» **Work instructions**
Format the rows below as a Markdown table with two columns, No. and Line, numbering each line and dropping any blank ones. Leave the pictures out.

» **Supplied material**
• • • • • • •

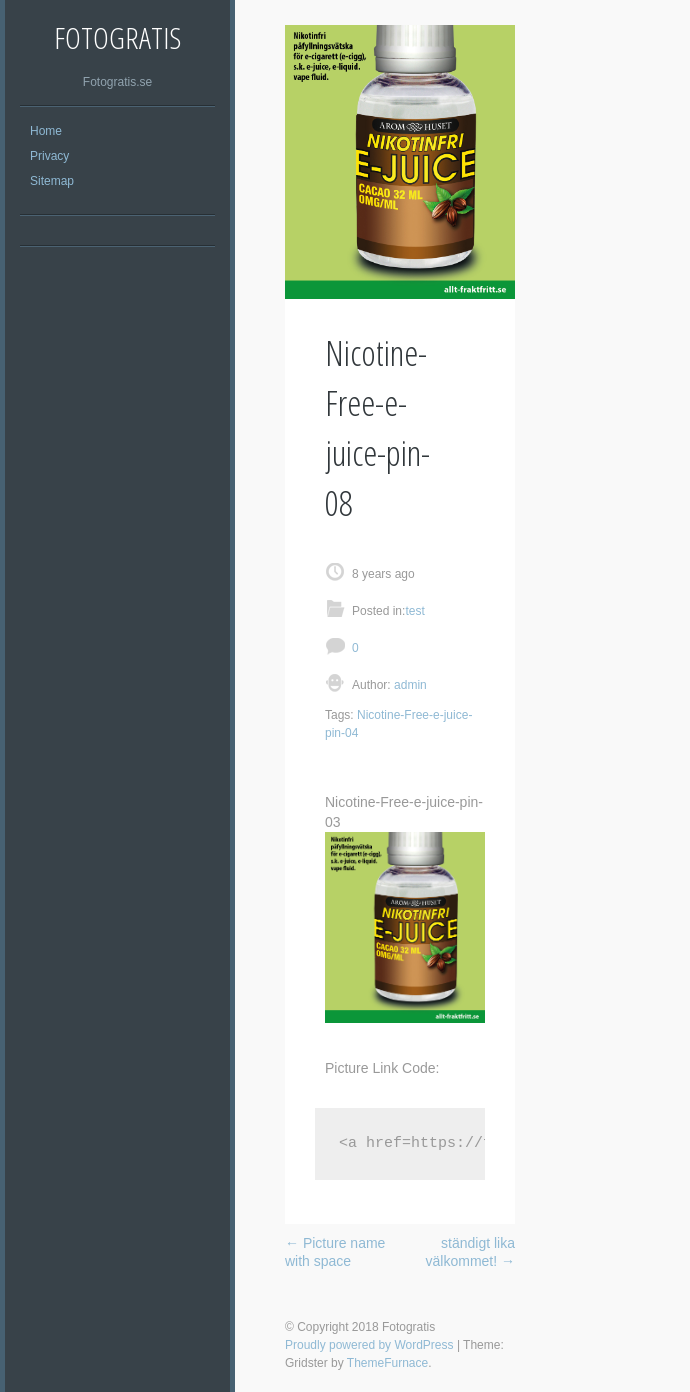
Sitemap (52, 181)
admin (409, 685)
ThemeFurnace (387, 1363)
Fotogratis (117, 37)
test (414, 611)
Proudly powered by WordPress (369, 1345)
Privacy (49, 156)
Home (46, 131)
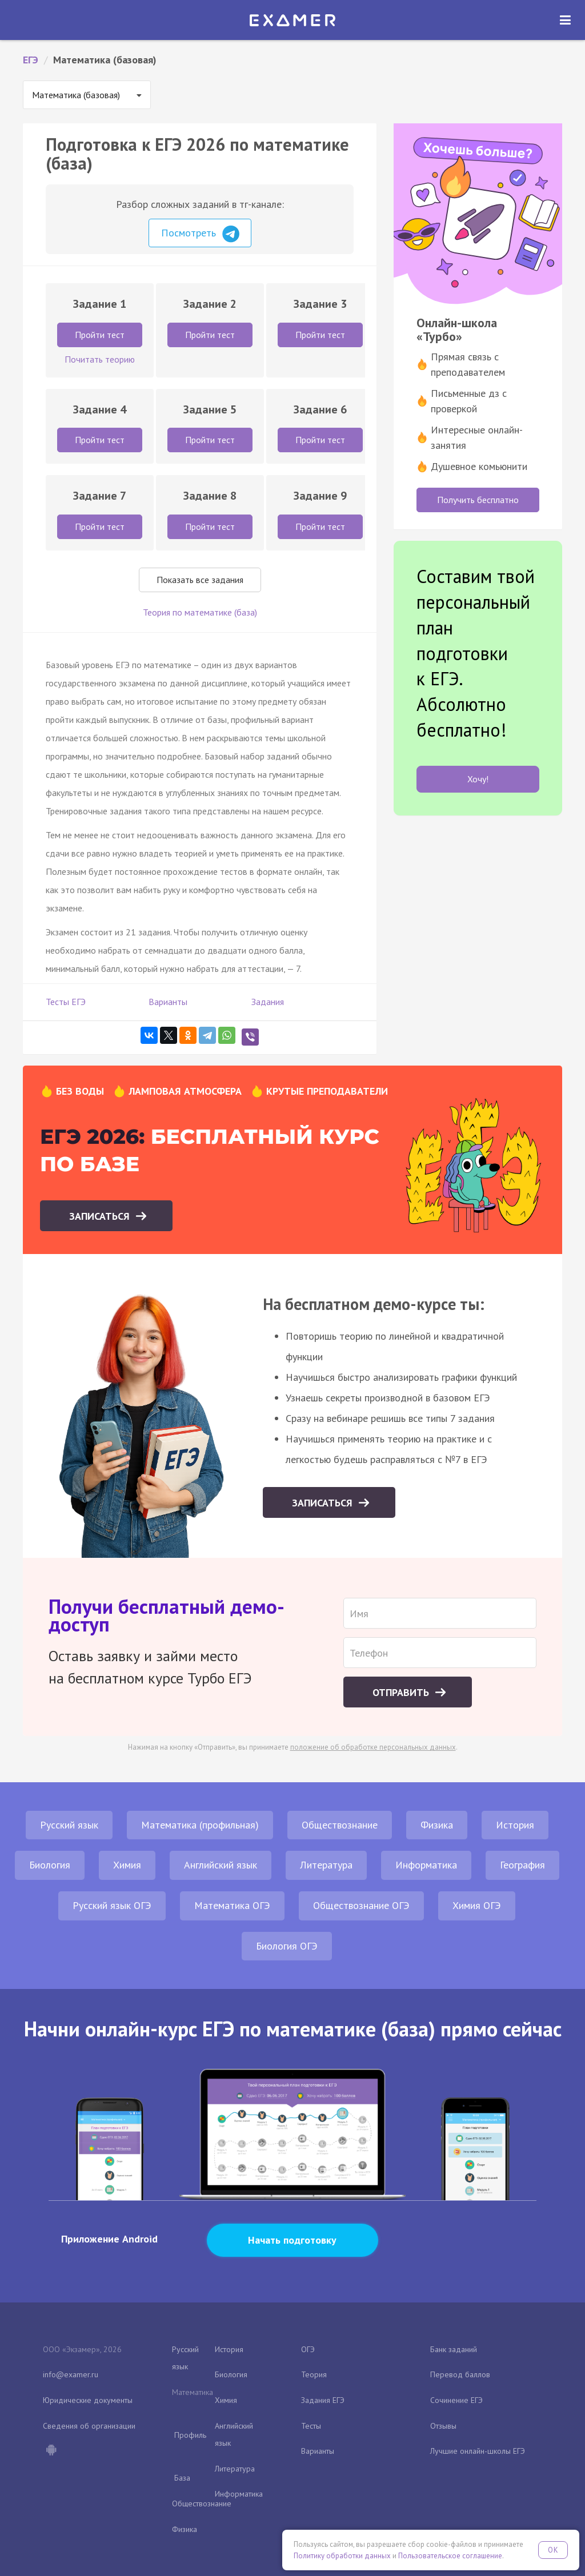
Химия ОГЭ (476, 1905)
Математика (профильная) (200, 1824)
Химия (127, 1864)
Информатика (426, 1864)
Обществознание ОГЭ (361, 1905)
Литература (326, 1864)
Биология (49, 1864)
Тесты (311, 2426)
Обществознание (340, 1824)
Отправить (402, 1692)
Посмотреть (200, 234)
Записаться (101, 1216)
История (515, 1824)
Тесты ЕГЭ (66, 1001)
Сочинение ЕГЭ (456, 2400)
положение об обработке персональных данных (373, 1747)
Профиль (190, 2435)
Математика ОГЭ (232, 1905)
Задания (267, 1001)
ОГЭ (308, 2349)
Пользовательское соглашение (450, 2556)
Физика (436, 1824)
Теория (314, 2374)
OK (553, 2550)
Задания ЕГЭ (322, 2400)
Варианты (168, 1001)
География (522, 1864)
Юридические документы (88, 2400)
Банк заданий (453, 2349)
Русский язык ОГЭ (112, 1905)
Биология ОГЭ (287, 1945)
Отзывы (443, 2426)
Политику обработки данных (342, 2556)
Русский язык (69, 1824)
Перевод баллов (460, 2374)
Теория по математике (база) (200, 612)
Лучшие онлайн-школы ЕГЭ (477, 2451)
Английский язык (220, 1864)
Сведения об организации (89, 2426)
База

• • • • • • •

» **The answer**
| No. | Line |
|---|---|
| 1 | Sitemap (52, 181) |
| 2 | admin (409, 685) |
| 3 | ThemeFurnace (387, 1363) |
| 4 | Fotogratis (117, 37) |
| 5 | test (414, 611) |
| 6 | Proudly powered by WordPress (369, 1345) |
| 7 | Privacy (49, 156) |
| 8 | Home (46, 131) |
| 9 | Химия ОГЭ (476, 1905) |
| 10 | Математика (профильная) (200, 1824) |
| 11 | Химия (127, 1864) |
| 12 | Информатика (426, 1864) |
| 13 | Обществознание ОГЭ (361, 1905) |
| 14 | Литература (326, 1864) |
| 15 | Биология (49, 1864) |
| 16 | Тесты (311, 2426) |
| 17 | Обществознание (340, 1824) |
| 18 | Отправить (402, 1692) |
| 19 | Посмотреть (200, 234) |
| 20 | Записаться (101, 1216) |
| 21 | История (515, 1824) |
| 22 | Тесты ЕГЭ (66, 1001) |
| 23 | Сочинение ЕГЭ (456, 2400) |
| 24 | положение об обработке персональных данных (373, 1747) |
| 25 | Профиль (190, 2435) |
| 26 | Математика ОГЭ (232, 1905) |
| 27 | Задания (267, 1001) |
| 28 | ОГЭ (308, 2349) |
| 29 | Пользовательское соглашение (450, 2556) |
| 30 | Физика (436, 1824) |
| 31 | Теория (314, 2374) |
| 32 | OK (553, 2550) |
| 33 | Задания ЕГЭ (322, 2400) |
| 34 | Варианты (168, 1001) |
| 35 | География (522, 1864) |
| 36 | Юридические документы (88, 2400) |
| 37 | Банк заданий (453, 2349) |
| 38 | Русский язык ОГЭ (112, 1905) |
| 39 | Биология ОГЭ (287, 1945) |
| 40 | Отзывы (443, 2426) |
| 41 | Политику обработки данных (342, 2556) |
| 42 | Русский язык (69, 1824) |
| 43 | Перевод баллов (460, 2374) |
| 44 | Теория по математике (база) (200, 612) |
| 45 | Лучшие онлайн-школы ЕГЭ (477, 2451) |
| 46 | Английский язык (220, 1864) |
| 47 | Сведения об организации (89, 2426) |
| 48 | База |